Most companies are struggling right now, for sadly obvious reasons, but not Netflix. Netflix is thriving, as millions of people are stuck at home all day with nothing else to do than watch Spider-Man: Into the Spider-Verse for the third time this month. (That is not a judgement, it’s a recommendation.) Variety reports that the streaming service’s stock is currently an all-time high, and for the first time ever, Netflix is “worth more” than Disney.
“Netflix’s stock, extending its three-day rally, closed up 3.2 percent [on Wednesday], to $426.75 per share.
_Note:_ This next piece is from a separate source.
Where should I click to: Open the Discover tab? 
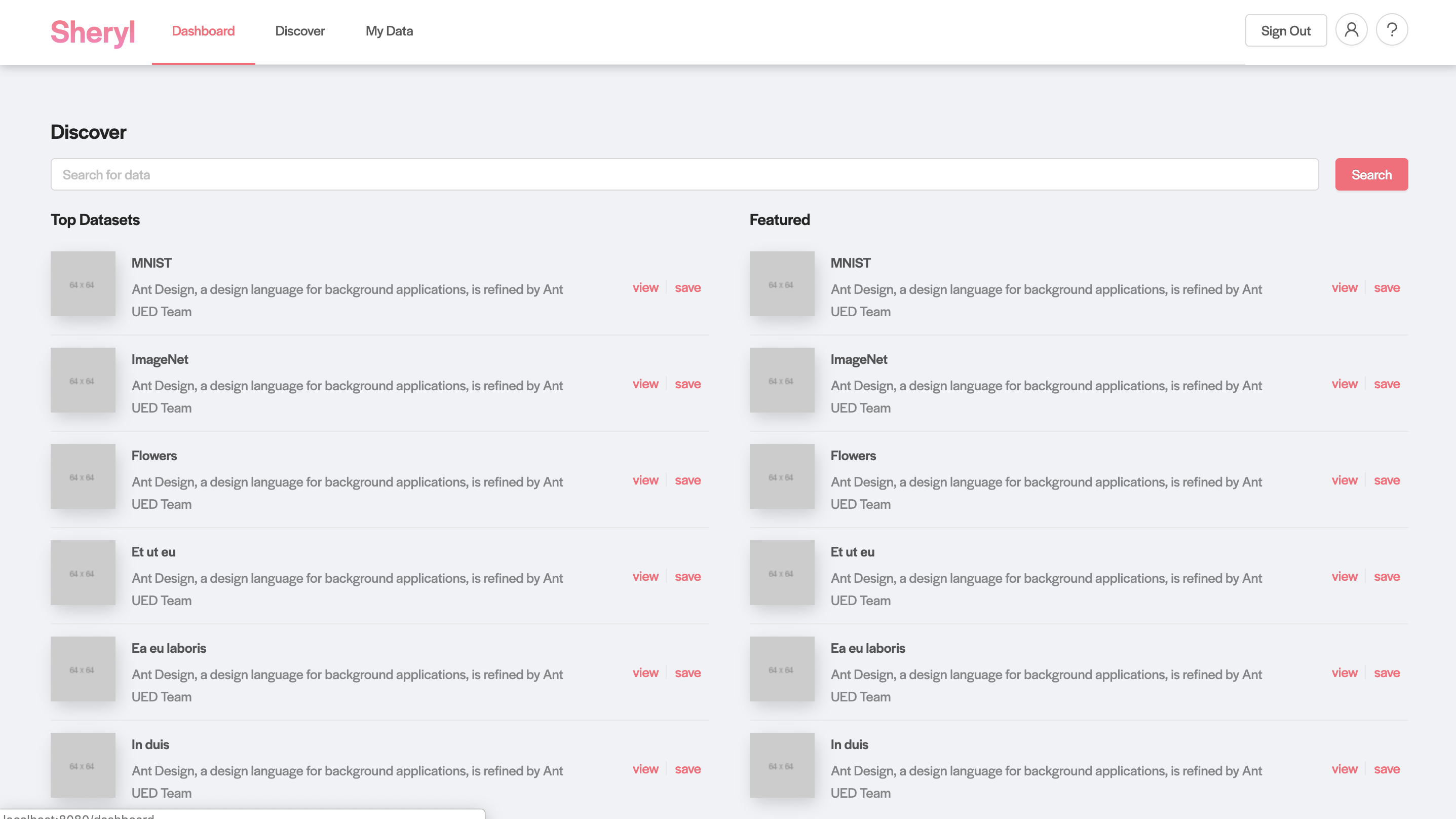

That gives Netflix a current market capitalization of $187.3 billion, putting it just over Disney’s $186.6 billion, after the media conglomerate’s stock finished down 2.5 percent amid a broader market decline Wednesday,” according to Variety. Netflix’s previous high was $418.97/share, which it hit in July 2018, the same month The Epic Tales of Captain Underpants premiered. I assume that’s not a coincidence:
Netflix is scheduled to report first quarter 2020 earnings next Tuesday, April 21, after market close. It previously forecast total paid net adds of 7.0 million worldwide. Many analysts expect Netflix to gain more than that. Pivotal Research Group now expects Netflix to net 8.45 million new subscribers for Q1. (Via)
In two weeks, eight million new Netflix subscribers are going to be asking all their friends, “Have you heard about this Tiger King?” Yes, we’ve heard about Tiger King.